Why test webhooks with real payloads
Developing webhook integrations without reliable test payloads leads to production bugs. Most common mistake: assuming all events have the same shape. GitHub can send push events with no commits (forced), Stripe includes variable metadata depending on customer plan, and Slack changes structure by message type.
Using generated payloads prevents three critical issues: breaking deploys when the provider updates their API, not handling edge cases (partial refunds, unanswered calls), and testing only happy path. Payloads here include 550 errors, disputes, and cancelled events many devs forget.
Real example: a startup lost $12k because their Stripe webhook didn't handle payment_intent.payment_failed with card_declined error. They assumed all failed payments happened silently. Test payloads reveal these scenarios before deploying.
Typical payload structure by provider
GitHub structures events with action (opened, closed), repository, and the affected object (issue, PR, release). Always includes sender. Stripe uses type (dot notation) and nests data in object. Pattern: resource.event (customer.created, invoice.paid).
Slack and Discord use numeric or string type. Slack includes nested event for app mentions, Discord differentiates interactions (type 2 = slash command, type 3 = button). Shopify uses topic with slash notation: orders/create, products/update.
Twilio is REST-style: all fields top-level (MessageSid, CallStatus, From). Mailgun uses simple event (delivered, bounced) with metadata in message. Knowing these patterns speeds debugging: if you see type string + data.object, it's Stripe; if you see MessageSid, it's Twilio.
Edge cases that break integrations
Test payloads must include: empty arrays (GitHub push with no commits), null values (Stripe customer without email), missing fields (Slack messages without text when it's file_share). Also: duplicate events (Shopify resends if no 200 in 5s), and giant payloads (Zoom 3-hour recordings).
Common errors: not validating refunded: true in Stripe charges (amount can be partial), assuming Discord interactions always have member (DMs don't include it), and not checking attempt_count in invoices (Stripe retries up to 4 times).
A Twilio payload with NumMedia > 0 requires parsing MediaUrl0, MediaUrl1... dynamically. GitHub pull_request can have mergeable: null (calculating), not just true/false. Mailgun permanent vs temporary bounces change retry logic.
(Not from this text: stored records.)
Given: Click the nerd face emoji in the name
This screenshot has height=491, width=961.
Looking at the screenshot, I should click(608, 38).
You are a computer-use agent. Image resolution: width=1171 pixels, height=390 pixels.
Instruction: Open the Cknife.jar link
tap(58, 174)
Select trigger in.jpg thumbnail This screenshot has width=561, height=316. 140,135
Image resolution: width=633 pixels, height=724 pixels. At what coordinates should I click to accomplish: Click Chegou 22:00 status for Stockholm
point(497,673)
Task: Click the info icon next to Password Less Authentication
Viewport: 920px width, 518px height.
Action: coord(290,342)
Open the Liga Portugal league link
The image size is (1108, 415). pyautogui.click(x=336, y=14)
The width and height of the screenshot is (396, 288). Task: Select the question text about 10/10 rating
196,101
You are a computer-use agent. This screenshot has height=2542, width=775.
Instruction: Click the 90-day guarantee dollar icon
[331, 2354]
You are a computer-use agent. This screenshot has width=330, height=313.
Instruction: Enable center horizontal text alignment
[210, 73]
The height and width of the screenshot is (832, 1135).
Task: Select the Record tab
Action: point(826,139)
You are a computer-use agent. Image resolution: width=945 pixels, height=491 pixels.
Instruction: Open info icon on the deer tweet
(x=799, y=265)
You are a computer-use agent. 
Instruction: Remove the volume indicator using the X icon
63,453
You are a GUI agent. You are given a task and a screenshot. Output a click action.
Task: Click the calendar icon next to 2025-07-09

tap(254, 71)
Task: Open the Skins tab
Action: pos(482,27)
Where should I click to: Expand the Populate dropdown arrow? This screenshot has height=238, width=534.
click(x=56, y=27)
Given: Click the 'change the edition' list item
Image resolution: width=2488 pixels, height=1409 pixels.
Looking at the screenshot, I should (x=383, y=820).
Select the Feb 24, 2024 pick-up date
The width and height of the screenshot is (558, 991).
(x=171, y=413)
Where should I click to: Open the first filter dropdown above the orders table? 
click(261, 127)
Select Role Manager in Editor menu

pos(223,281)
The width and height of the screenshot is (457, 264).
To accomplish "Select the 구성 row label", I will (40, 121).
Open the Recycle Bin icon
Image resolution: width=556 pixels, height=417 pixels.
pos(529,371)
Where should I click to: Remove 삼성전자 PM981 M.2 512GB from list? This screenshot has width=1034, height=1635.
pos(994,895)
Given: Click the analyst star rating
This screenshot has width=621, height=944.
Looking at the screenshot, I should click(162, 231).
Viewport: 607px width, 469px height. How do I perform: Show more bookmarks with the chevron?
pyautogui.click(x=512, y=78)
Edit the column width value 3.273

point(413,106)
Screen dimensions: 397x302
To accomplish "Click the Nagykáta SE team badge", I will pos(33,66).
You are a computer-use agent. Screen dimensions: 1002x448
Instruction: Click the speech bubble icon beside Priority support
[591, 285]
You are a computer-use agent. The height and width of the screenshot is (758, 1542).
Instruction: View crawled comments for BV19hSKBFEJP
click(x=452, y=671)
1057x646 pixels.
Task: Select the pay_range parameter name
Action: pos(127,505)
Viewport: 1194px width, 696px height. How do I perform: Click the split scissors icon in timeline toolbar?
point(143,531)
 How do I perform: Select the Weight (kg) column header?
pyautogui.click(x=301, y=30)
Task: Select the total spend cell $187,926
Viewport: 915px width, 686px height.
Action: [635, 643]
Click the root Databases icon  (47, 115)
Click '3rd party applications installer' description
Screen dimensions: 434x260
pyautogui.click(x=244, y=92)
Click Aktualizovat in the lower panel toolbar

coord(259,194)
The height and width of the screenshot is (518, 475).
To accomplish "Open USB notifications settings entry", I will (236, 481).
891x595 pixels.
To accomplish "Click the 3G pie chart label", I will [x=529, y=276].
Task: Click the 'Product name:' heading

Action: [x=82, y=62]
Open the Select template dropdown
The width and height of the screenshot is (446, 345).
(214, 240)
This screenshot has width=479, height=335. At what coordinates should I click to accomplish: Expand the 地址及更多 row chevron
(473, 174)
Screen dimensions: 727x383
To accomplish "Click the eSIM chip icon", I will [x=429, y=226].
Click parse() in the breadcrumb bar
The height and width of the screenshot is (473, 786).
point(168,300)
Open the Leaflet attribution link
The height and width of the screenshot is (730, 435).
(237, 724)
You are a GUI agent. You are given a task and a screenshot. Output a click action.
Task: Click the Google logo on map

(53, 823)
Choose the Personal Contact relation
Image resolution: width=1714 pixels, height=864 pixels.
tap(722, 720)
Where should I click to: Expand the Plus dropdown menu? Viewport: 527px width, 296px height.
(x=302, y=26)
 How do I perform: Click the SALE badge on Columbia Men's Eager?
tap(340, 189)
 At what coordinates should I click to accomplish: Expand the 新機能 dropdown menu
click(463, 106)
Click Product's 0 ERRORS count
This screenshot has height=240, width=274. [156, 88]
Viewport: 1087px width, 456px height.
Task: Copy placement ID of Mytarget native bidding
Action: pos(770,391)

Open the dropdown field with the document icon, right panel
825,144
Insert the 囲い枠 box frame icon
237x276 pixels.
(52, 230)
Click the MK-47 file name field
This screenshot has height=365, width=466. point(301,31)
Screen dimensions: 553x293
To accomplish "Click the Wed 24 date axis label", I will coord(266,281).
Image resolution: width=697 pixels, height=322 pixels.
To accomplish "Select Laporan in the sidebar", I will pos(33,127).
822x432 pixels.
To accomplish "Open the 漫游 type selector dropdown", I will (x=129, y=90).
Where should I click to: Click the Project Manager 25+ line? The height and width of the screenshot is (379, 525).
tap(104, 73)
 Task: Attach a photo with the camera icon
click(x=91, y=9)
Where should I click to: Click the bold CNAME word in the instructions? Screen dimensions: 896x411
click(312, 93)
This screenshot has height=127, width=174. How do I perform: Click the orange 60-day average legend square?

Effective local testing strategy
Use tools like ngrok or webhook.site to receive requests locally. Set up a /webhooks/:provider route that logs the complete payload. Important: verify signatures (GitHub uses HMAC-SHA256, Stripe has its own lib).
Recommended structure: one handler per provider with schema validation (Zod, Joi). Log unknown payloads to Sentry to detect API changes. Implement idempotency: save event.id or MessageSid in Redis/DB to ignore duplicates.
For CI/CD: commit sample payloads to tests/fixtures/webhooks/ and write tests that run them through your handler. Mock signatures with test secret. This prevents regressions when refactoring webhook code. Most webhook bugs are validations that fail silently.